Objectives:
1: From the passage on the museum's East Asian art acquisitions, write out the span that begins at the words "Fig. 2: Ukiyo-e" and stops after the words "in future research.".
2: According to the passage on the museum's East Asian art acquisitions, roughly what share of the objects that came into the museum's possession were accompanied by any provenance information?
3: Carry on the passage on the museum's East Asian art acquisitions from the point where it ends.

4. Type of acquisition (transfer from Museum Fund or other organisations; purchase; gift; exchange).

5. Source of acquisition (organisation, individual).

6. Any information about the previous owner (yes/no).

7. Name of previous owner.

8. Date of acquisition.

By analysing the collected data, it was possible to obtain a first impression of the situation in the art market regarding East Asian art objects immediately after the Revolution. The analysis of the inventory book entries reveals that from 1918 to 1928 the museum received about 2,421 art objects that originated in China and Japan, with two peaks in 1919 and 1926.

A huge part of the acquisitions for the newly formed museum was the transfer of Asian art items from existing museums, as well as transfers from the storages of the State Museum Fund in Moscow and Saint Petersburg.23 These storage facilities held all works of art found in abandoned and requisitioned mansions and manors, including valuable paintings and objects of decorative and applied art that formerly decorated rich private residences.24 The huge number of effectively confiscated art works was kept without any reference to the previous owners, which makes it hard to trace the provenance of these objects.

Fig. 2: Ukiyo-e print by Kitagawa Utamaro (19th Century), State Museum of Oriental Art, Moscow, inv. no. 1101 I.

The analysis of SMOA collection shows that only around 35% of museum objects that came into the museum’s possession were accompanied by any information on their provenance. This information is mostly obtained through the archival material of the museum. Unfortunately, not all items have object marks. In cases where marks exist, it’s usually the mark of other institutions, not of the owner (with the exception of the Shchukin collection). Further examination of marks and work in archives of other institutions will be helpful in future research.

Since items purchased from private individuals had been one of the main sources of accumulating a collection during the first years of the new museum,25 one of the primary objectives of the study was to track how many objects were not distributed by the Commission of the Museum Fund but acquired from private collectors or dealers.

Material shown:
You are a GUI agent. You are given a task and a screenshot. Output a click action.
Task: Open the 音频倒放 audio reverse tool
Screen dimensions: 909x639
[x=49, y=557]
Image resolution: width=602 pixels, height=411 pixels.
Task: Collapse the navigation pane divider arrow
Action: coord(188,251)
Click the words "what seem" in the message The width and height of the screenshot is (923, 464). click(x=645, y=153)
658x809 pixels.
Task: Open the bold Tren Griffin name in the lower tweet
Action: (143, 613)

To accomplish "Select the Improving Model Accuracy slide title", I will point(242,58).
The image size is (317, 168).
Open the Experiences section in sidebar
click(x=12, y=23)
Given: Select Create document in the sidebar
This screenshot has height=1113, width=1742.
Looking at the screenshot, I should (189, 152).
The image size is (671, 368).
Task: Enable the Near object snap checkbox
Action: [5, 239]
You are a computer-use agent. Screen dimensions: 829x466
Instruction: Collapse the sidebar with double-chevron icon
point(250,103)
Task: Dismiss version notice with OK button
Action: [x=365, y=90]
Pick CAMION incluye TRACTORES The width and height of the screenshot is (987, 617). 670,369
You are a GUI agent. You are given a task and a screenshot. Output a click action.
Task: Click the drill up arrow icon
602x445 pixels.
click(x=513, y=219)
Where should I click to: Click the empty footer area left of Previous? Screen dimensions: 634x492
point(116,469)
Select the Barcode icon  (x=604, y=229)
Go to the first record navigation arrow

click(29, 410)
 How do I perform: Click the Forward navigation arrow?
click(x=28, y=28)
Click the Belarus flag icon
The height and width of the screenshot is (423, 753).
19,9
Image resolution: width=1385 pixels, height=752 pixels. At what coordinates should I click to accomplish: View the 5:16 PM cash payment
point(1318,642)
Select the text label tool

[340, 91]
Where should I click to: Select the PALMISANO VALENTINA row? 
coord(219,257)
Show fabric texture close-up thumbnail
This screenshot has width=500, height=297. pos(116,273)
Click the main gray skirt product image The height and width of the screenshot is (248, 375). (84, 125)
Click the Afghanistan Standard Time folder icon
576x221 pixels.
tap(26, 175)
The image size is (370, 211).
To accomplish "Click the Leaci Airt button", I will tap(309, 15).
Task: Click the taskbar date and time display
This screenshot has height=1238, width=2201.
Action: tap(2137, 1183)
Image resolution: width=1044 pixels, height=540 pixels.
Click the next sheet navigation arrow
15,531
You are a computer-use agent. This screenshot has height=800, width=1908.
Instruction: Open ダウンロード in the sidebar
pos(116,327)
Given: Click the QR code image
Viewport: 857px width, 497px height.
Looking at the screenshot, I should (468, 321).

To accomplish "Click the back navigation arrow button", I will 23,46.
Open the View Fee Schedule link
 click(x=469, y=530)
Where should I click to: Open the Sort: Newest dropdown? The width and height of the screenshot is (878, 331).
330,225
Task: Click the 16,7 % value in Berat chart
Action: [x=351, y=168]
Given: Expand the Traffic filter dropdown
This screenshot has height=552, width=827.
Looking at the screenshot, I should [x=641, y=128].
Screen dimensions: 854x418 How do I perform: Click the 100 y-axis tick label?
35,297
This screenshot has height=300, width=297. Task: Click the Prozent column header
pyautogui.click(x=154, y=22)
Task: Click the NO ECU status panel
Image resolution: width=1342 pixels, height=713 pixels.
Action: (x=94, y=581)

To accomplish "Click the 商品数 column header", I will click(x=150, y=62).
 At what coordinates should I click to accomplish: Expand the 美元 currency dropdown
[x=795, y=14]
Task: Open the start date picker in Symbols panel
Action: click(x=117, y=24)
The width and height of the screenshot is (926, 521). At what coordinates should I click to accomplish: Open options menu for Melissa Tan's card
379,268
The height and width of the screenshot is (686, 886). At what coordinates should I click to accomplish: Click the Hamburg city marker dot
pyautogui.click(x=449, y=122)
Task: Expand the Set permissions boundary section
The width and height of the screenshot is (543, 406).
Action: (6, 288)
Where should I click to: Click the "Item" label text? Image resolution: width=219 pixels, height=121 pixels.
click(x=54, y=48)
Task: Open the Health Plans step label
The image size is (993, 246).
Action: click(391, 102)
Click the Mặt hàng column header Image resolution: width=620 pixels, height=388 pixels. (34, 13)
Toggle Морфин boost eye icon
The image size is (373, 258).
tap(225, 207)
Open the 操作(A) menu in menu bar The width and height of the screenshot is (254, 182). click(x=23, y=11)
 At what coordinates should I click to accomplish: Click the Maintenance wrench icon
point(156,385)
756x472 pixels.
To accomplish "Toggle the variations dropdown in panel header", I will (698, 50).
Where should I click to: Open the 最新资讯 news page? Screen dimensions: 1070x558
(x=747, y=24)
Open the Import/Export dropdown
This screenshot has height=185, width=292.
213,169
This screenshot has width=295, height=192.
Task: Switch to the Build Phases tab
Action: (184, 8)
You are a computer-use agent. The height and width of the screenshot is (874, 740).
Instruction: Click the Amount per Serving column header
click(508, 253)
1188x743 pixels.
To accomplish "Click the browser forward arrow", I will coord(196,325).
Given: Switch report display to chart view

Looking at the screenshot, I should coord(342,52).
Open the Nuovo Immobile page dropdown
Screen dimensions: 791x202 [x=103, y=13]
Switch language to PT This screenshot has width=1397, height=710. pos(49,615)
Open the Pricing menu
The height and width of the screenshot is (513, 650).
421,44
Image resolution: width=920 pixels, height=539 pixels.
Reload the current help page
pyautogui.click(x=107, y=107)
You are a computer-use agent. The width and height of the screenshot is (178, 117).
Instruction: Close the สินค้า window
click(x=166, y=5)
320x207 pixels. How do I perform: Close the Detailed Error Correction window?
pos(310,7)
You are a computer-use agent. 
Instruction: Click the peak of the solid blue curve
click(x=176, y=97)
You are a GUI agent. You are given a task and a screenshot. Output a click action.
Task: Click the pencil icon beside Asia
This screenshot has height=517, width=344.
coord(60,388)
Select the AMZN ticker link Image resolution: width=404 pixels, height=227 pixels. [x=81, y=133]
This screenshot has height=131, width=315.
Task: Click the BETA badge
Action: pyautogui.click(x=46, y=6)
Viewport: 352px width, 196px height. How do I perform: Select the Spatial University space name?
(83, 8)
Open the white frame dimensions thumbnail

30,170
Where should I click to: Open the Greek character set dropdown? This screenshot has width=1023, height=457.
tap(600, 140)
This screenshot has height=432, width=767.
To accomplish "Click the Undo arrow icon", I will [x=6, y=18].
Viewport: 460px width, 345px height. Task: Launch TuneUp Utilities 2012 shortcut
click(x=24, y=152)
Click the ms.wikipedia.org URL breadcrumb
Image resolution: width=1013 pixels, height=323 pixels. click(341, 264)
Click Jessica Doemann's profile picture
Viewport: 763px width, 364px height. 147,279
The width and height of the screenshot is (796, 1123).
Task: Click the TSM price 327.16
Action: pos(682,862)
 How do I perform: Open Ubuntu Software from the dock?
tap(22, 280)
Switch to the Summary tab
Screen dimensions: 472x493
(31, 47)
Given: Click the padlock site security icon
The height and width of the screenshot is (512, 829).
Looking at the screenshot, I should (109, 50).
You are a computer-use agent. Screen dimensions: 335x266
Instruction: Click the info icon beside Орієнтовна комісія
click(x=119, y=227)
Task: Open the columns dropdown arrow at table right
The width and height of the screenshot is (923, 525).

Answers to the tasks:
1:
Fig. 2: Ukiyo-e print by Kitagawa Utamaro (19th Century), State Museum of Oriental Art, Moscow, inv. no. 1101 I.

The analysis of SMOA collection shows that only around 35% of museum objects that came into the museum’s possession were accompanied by any information on their provenance. This information is mostly obtained through the archival material of the museum. Unfortunately, not all items have object marks. In cases where marks exist, it’s usually the mark of other institutions, not of the owner (with the exception of the Shchukin collection). Further examination of marks and work in archives of other institutions will be helpful in future research.

2: Around 35%.

3:
Among those who offered art objects for purchase were the famous avant-garde painter and member of the Jack of Diamonds group Pyotr Konchalovsky (1876–1956),26 the Soviet painter Georgy Nissky (1903–1987),27 and the painter and art historian Igor Grabar (1871–1960). All were loyal to the new state. However, the offers did not always lead to successful purchases. On 13 January 1919, the Collegium considered the acquisition of the collection of Japanese prints by I.E. Grabar, and later on the purchase of 145 sheets from V.P. Muratov for 4,000 rubles, nine items from Vladimir Shaposhnikov for 7,200 rubles, twenty-five from Andreev for 6,000 rubles, eleven from the artist N.G. Osmolovsky for 6,000 rubles, twenty items from E.V. Kipriyanova for 5,000 rubles etc. Yet none of these names are found in the inventory books of the museum from 1918 to 1928. This means that none of these purchases took place at that time. Igor Grabar’s collection was later received by the museum after the artist’s death in 1960.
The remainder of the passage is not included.